There is Nothing Wrong With That Chipotle Guy's Bigger Burrito Method

In Depth

There is a man who, through repeated experimentation, figured out how to get a bigger Chipotle burrito without paying more. Several of you have emailed me about how terrible he is, and ordinarily, I’d be all over that. Just one problem, though: absolutely nothing he suggests is terrible in any way.

Via the LA Times, a guy named Dylan Grosz with a disturbingly scientific mind and way too much time on his hands ordered 35 Chipotle burritos over the course of several days and then weighed each one back at his office. He also made sure to order from the same shift of workers in order to minimize variation (holy shit, was this guy committed), and used a control burrito* of white rice, black beans, chicken, mild salsa, and cheese.
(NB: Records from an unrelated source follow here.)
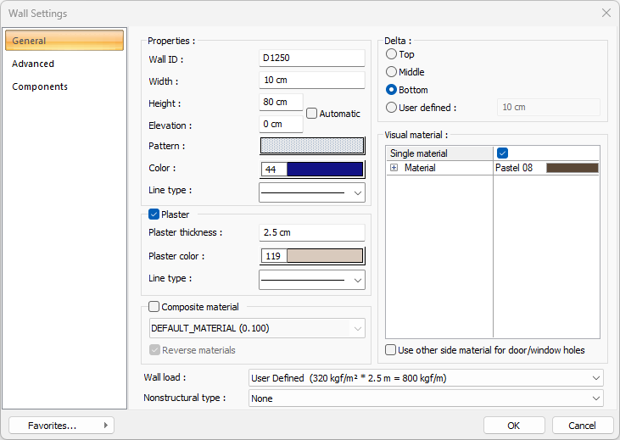Click the dotted Pattern preview box
This screenshot has height=440, width=620.
(311, 146)
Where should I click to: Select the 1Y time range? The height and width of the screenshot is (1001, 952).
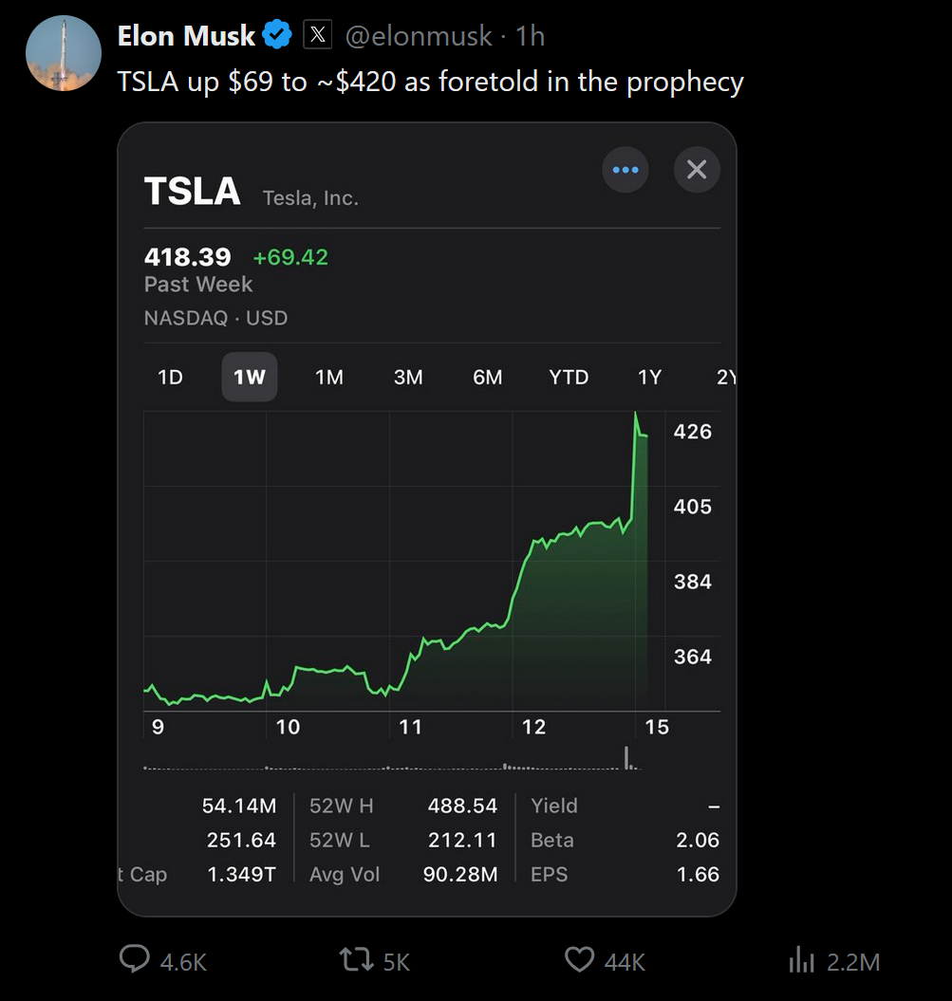(x=649, y=378)
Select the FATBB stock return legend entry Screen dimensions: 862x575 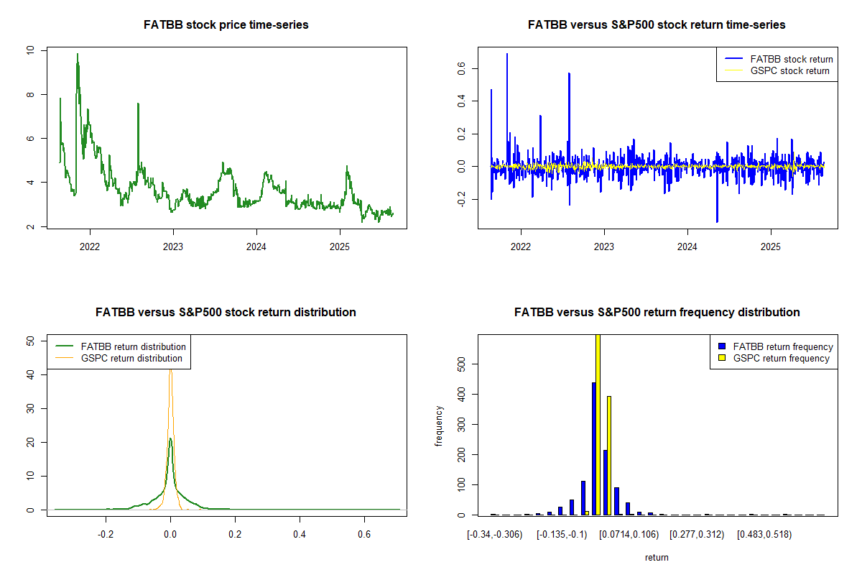pos(791,59)
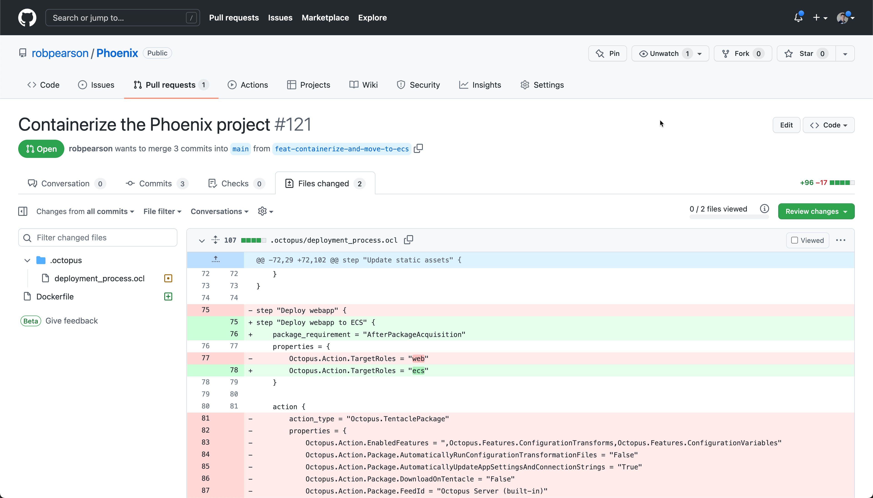
Task: Pin this repository
Action: tap(607, 53)
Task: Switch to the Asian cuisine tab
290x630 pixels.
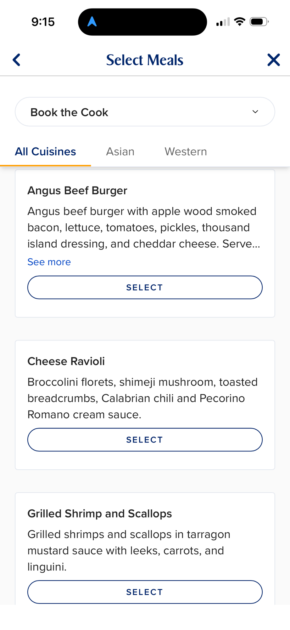Action: click(120, 152)
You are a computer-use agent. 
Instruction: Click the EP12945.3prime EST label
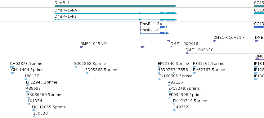[42, 82]
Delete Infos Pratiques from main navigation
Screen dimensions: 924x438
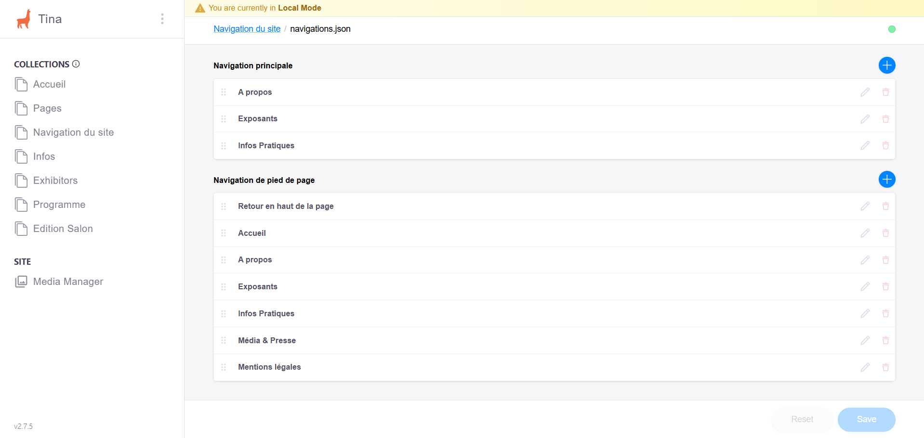(885, 145)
His findings are actually pretty simple: in order to maximize the size of one’s Chipotle burrito, you should order both rices, both beans, and half-and-half on meat. You should also order a bowl, with two tortillas (ask for an extra) on the side. All in all, he claims you can get 86% more burrito by ordering this way. Like I said, Grosz is (and perhaps should be) committed.
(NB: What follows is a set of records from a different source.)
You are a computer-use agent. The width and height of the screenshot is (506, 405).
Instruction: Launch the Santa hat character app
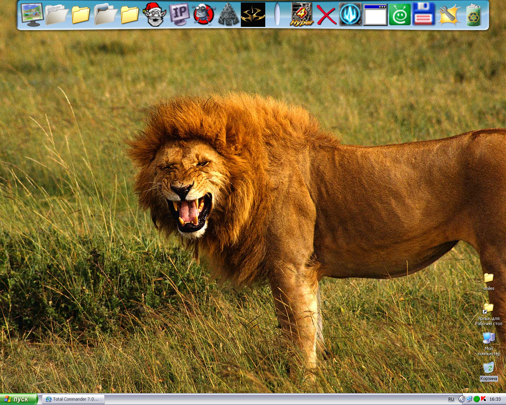(x=154, y=15)

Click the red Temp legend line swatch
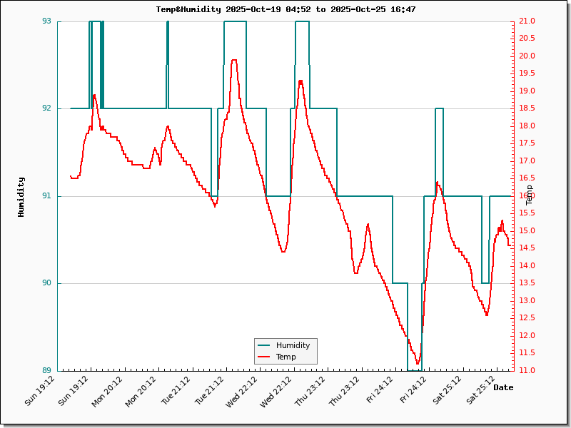pos(265,357)

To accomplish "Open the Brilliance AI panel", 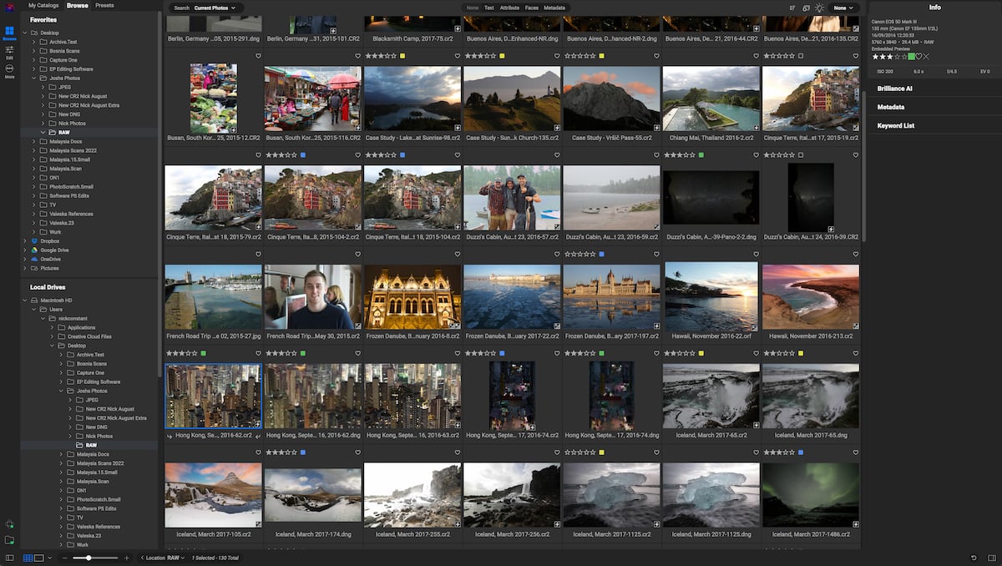I will [x=893, y=88].
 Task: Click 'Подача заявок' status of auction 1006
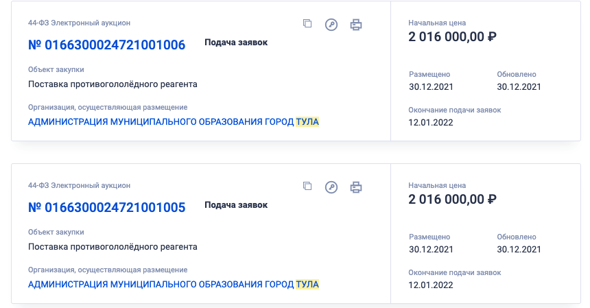coord(236,43)
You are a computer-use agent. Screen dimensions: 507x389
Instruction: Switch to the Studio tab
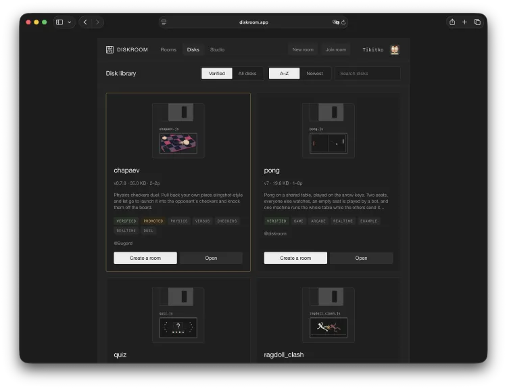(217, 49)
Here’s the thing about all of that: which part, exactly, makes life more difficult for the Chipotle employee? Which aspect of it could in any way be classified as a special order? Did I miss the part where he suggests asking them to only give you onions from the fajita veggies,** to only give you black beans of a certain diameter, or make sure you get only the wilted lettuce because you’re allergic to crunchy? Both rices, both beans, and half-and-half meat just means an extra scoop of each; you’re not doing anything particularly annoying by asking for any of them. Heating another tortilla takes extra time, but while that might slightly slow down the line, it’s not exactly a grave burden on the employee.

The crucial point here is that no part of this process appears to make the lives of average Chipotle employees more difficult. The extra ingredients would be irritating if you were ordering a burrito itself (since bigger burritos are unwieldy and more prone to tearing), but Grosz sidesteps that problem by suggesting a bowl. In so doing, not only are you getting more for your money, you’re outsourcing the work to yourself, and I can’t imagine Chipotle employees are going to be annoyed by someone essentially saying “hey, let me remove the most annoying step of your job so I can do it myself.” Near as I can tell, the only entity being taken advantage of here in any capacity is Chipotle itself, and frankly, fuck ‘em. They can afford it.

The fact that numerous people emailed me about this seems to be an indication that some of you consider the entire concept of special orders (or, in fact, doing anything remotely out of the ordinary at a food service establishment) wrong or unacceptable. But that is patently not universally the case, and this is the perfect example of an instance where there’s nothing wrong with it. No one is inventing a menu item from whole cloth, nor is anyone asking for something that will take up an onerous amount of the employee’s time and/or effort. This sure as hell isn’t even on the same level as the quesarito. Someone even said in their email “this is how ‘Awful Customers’ on BCO get started,” but that’s a baffling slippery slope argument that will inevitably result in the arguer decrying man-on-burrito sex.

If any Chipotle employees want to point out why I’m wrong and why this is totally terrible for them in some way I can’t fathom, feel free. I’m happy to listen, and I’m certainly not going to rule out some sort of evidence I haven’t considered. But in the meantime, the idea that this is in ANY way comparable to the Starbucks story is not based in objective reality. Unusual ordering practices are not inherently bad by virtue of being unusual; they have to actually make the employee’s life difficult (at a minimum) to qualify as a dick move. At a place like Chipotle, where the entire set-up not only begets but requires unique ordering habits, it’s hard to see how this qualifies.

* The fact that I got to type the words “control burrito” make me happier than I can express.

** In all fairness, I desperately wish this was an option (because fuck peppers), but I would never in a million years ask for it—and I hope they’d say no if anyone actually did.